Calculate the height of the potential barrier for a head on collision of two deuterons.

(Hint: The height of the potential barrier is given by the Coulomb repulsion between the two deuterons when they just touch each other. Assume that they can be taken as hard spheres of radius 2.0 fm.)

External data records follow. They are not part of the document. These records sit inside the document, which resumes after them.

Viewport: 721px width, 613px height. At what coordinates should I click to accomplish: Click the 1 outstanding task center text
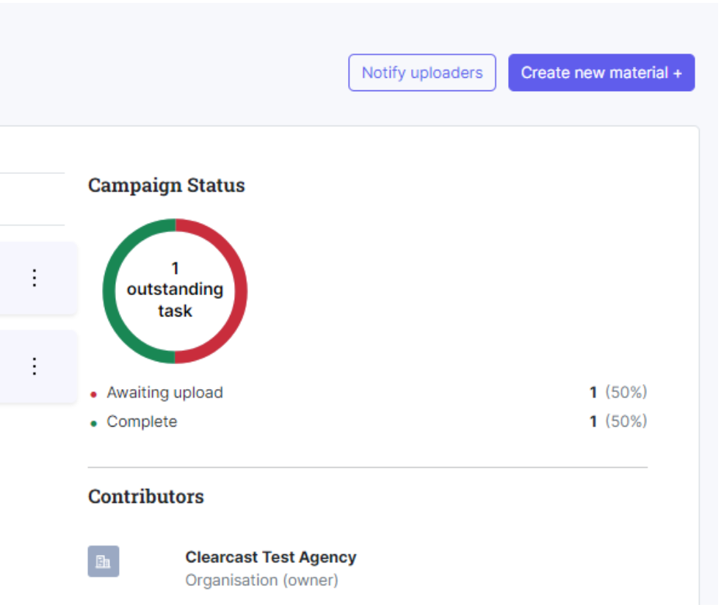click(175, 289)
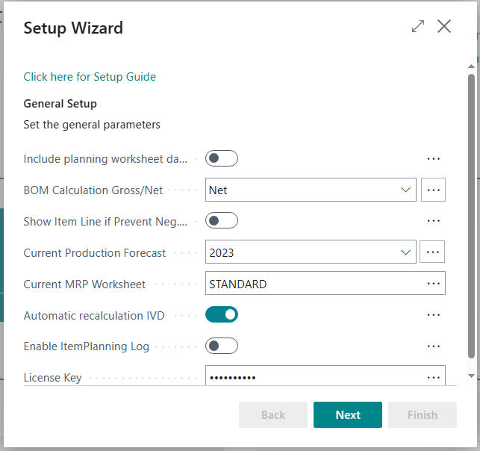The image size is (480, 451).
Task: Click ellipsis for Automatic recalculation IVD row
Action: pos(433,315)
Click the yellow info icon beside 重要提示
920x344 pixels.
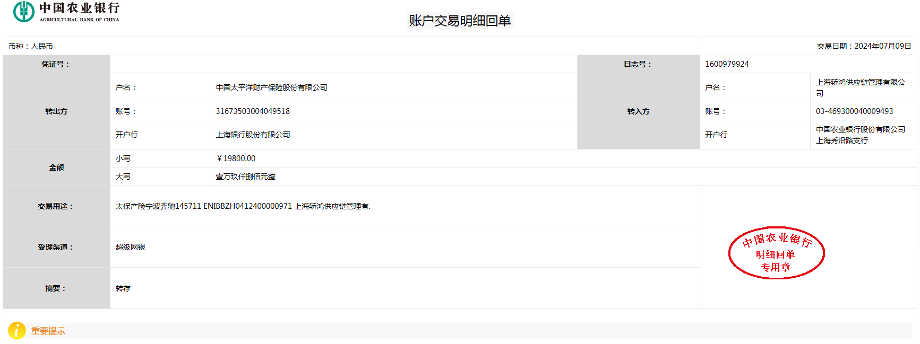tap(17, 330)
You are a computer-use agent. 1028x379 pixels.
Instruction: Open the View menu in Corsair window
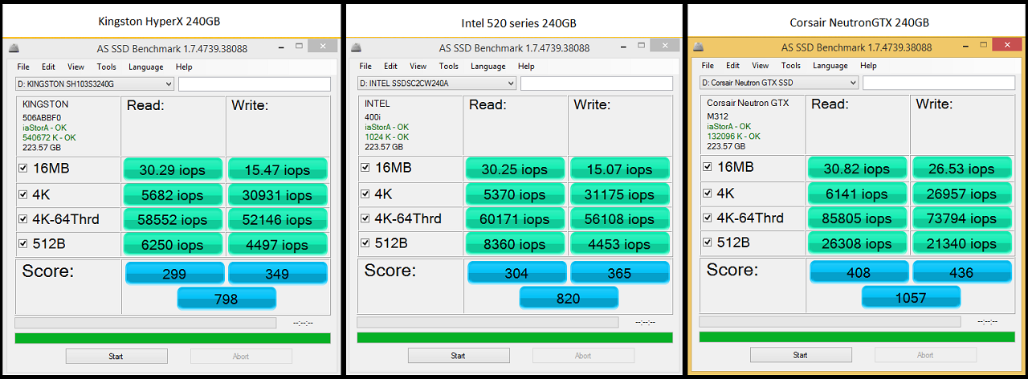pos(760,66)
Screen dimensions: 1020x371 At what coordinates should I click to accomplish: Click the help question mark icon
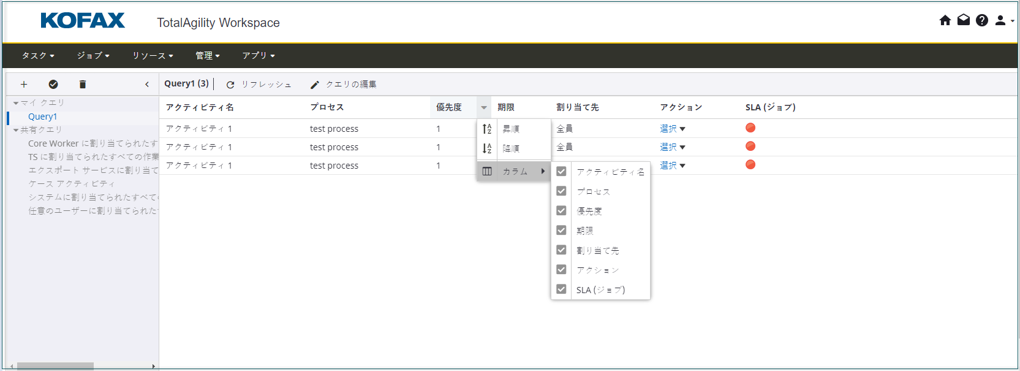point(982,21)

When two deuterons collide head-on, the distance between their centres, d is given as:

Radius of 1st deuteron + Radius of 2nd deuteron

Radius of a deuteron nucleus = 2 fm = 2 × 10−15 m

∴ d = 2 × 10−15 + 2 × 10−15 = 4 × 10−15 m

Charge on a deuteron nucleus = Charge on an electron = e = 1.6 × 10−19 C

Potential energy of the two-deuteron system:

`"V" = "e"^2/(4pi in_0 "d")`


`in_0` = Permittivity of free space

`1/(4piin_0) = 9 xx 10^9 "N" "m"^2"C"^(-2)`

`therefore "V" = (9 xx 10^9 xx (1.6 xx 10^(-19))^2)/(4 xx 10^(-15)) "J"`

`= (9 xx 10^9 xx (1.6 xx 10^(-19))^2)/(4 xx 10^(-15) xx (1.6 xx 10^(-19)) " eV"`

= 360 keV

Hence, the height of the potential barrier of the two-deuteron system is 360 keV.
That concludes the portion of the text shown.